Question

If the roots of the equation ${x^2} - 2ax + {a^2} + a - 3 = 0$ are real and less than 3, then
A. $a < 2$
B. $2 \leqslant a \leqslant 3$
C. $3 < a \leqslant 4$
D. $a > 4$

Answer 1

Hint: Check the concavity of the given quadratic equation and using this information check whether $f(3)$ is positive or negative. Also use the fact that the discriminant must be greater than or equal to 0 as real roots exist. With the two inequalities, find the range of a.

Formula used: Discriminant of the standard quadratic equation $a{x^2} + bx + c = 0$ is ${b^2} - 4ac$

Complete step-by-step solution:
Let $f(x) = {x^2} - 2ax + {a^2} + a - 3$
The coefficient of ${x^2}$ in the equation ${x^2} - 2ax + {a^2} + a - 3 = 0$ is greater than 0. Therefore, it is a concave upwards graph. Since it is a concave upwards graph, $f(x)$ will be negative only when $x \in \left[ {p,q} \right]$ where $p,q$ are the roots.
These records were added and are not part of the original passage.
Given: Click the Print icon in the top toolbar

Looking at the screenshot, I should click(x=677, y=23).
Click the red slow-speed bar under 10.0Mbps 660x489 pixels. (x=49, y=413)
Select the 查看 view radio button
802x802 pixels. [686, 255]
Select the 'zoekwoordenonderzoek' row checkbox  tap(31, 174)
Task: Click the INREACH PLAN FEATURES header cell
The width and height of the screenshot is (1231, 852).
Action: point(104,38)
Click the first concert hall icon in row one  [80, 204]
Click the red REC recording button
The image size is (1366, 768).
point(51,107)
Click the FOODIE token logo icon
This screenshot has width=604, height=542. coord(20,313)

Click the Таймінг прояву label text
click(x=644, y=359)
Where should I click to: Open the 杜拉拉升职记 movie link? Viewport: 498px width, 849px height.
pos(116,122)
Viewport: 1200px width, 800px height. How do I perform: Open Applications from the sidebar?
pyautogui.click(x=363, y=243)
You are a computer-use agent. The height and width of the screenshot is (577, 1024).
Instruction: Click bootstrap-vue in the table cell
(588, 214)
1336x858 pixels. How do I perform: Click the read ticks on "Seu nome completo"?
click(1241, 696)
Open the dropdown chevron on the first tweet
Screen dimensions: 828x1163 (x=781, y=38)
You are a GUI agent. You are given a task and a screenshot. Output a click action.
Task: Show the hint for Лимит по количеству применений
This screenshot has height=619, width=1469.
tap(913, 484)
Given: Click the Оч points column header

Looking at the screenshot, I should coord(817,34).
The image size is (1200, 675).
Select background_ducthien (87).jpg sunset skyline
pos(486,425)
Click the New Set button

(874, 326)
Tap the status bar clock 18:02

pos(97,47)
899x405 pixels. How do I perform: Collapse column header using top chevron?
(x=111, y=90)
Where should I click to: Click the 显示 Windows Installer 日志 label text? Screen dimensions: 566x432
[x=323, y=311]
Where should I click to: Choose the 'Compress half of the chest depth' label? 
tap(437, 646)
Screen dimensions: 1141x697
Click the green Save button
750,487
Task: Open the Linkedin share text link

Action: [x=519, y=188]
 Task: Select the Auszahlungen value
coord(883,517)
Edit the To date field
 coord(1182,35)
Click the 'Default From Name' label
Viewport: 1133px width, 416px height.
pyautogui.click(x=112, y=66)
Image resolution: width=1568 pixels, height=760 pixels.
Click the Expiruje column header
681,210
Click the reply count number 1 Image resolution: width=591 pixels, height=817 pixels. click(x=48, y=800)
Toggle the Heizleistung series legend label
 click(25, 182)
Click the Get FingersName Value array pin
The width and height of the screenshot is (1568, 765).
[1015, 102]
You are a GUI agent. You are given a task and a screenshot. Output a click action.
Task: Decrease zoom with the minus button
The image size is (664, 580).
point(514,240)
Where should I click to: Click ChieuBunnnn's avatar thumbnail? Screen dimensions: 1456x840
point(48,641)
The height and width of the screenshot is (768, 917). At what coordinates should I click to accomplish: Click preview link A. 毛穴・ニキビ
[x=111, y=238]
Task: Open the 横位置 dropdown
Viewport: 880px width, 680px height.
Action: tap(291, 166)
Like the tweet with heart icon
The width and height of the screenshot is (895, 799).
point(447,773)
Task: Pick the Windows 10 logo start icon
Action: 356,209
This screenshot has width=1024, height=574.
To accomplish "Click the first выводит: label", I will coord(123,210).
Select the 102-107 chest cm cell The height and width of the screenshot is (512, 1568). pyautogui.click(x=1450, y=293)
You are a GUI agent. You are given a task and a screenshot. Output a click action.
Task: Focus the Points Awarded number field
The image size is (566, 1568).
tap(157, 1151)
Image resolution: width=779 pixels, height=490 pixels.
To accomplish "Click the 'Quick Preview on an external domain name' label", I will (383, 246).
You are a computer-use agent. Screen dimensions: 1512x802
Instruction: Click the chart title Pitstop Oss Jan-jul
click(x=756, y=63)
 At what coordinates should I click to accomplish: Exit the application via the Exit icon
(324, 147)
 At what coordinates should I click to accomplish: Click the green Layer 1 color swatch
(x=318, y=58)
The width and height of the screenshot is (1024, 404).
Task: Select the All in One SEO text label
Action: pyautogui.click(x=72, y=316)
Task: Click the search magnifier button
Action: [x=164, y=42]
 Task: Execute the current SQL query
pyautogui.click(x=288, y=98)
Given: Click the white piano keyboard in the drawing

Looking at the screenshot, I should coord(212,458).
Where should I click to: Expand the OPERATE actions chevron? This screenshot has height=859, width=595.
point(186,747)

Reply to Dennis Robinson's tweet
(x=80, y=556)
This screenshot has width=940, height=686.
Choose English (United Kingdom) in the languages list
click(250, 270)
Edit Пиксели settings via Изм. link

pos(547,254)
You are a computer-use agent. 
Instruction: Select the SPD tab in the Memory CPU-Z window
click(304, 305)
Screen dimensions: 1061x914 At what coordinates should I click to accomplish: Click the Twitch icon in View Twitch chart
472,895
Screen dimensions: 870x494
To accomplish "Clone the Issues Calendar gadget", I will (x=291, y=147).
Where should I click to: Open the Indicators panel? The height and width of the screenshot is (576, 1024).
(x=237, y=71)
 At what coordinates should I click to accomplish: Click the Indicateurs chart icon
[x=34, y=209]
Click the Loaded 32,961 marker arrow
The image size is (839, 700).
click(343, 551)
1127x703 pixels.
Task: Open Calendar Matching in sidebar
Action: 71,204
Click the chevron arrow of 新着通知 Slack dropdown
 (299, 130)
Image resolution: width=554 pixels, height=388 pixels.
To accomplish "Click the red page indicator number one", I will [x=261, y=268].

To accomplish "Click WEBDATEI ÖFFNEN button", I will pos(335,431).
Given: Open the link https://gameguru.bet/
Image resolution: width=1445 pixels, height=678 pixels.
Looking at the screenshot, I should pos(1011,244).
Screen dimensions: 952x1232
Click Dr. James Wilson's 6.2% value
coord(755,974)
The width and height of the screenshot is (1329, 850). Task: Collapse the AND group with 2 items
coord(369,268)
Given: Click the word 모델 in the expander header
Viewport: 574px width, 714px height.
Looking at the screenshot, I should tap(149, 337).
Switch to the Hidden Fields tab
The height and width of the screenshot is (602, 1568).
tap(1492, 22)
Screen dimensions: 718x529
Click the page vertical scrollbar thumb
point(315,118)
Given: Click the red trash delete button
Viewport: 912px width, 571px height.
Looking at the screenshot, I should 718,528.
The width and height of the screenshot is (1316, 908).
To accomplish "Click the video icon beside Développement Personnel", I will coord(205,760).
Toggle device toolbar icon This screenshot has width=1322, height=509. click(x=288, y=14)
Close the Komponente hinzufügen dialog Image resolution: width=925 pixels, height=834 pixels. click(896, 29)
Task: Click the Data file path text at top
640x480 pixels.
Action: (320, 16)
Therefore, $f(3)$ is positive. We also know that real roots exist. Therefore, the discriminant of the quadratic equation, ${x^2} - 2ax + {a^2} + a - 3 = 0$ must also be greater than or equal to 0.
Since $f(3) > 0$,
${3^2} - 2a(3) + {a^2} + a - 3 > 0$
$9 - 6a + {a^2} + a - 3 > 0$
${a^2} - 5a + 6 > 0$
Solving further we get,
${a^2} - 2a - 3a + 6 > 0$
$a\left( {a - 2} \right) - 3\left( {a - 2} \right) > 0$
$\left( {a - 2} \right)\left( {a - 3} \right) > 0$
$a \in \left( { - \infty ,2} \right) \cup \left( {3,\infty } \right)$
Since discriminant, $D \geqslant 0$,
${\left( { - 2a} \right)^2} - 4\left( 1 \right)\left( {{a^2} + a - 3} \right) \geqslant 0$
$4{a^2} - 4{a^2} - 4a + 12 \geqslant 0$
Simplifying the above inequality,
$4a \leqslant 12$
$a \leqslant 3$
$a \in ( - \infty ,3]$
Taking the intersection of $\left( { - \infty ,2} \right) \cup \left( {3,\infty } \right)$ and $( - \infty ,3]$, we get $a \in \left( { - \infty ,2} \right)$.
Therefore, the correct answer is option A. $a < 2$.

Note: Given a quadratic polynomial $a{x^2} + bx + c$, if $a > 0$ then the graph of the quadratic polynomial will be a concave upwards graph and if $a < 0$ then the graph of the quadratic polynomial will be a concave downwards graph.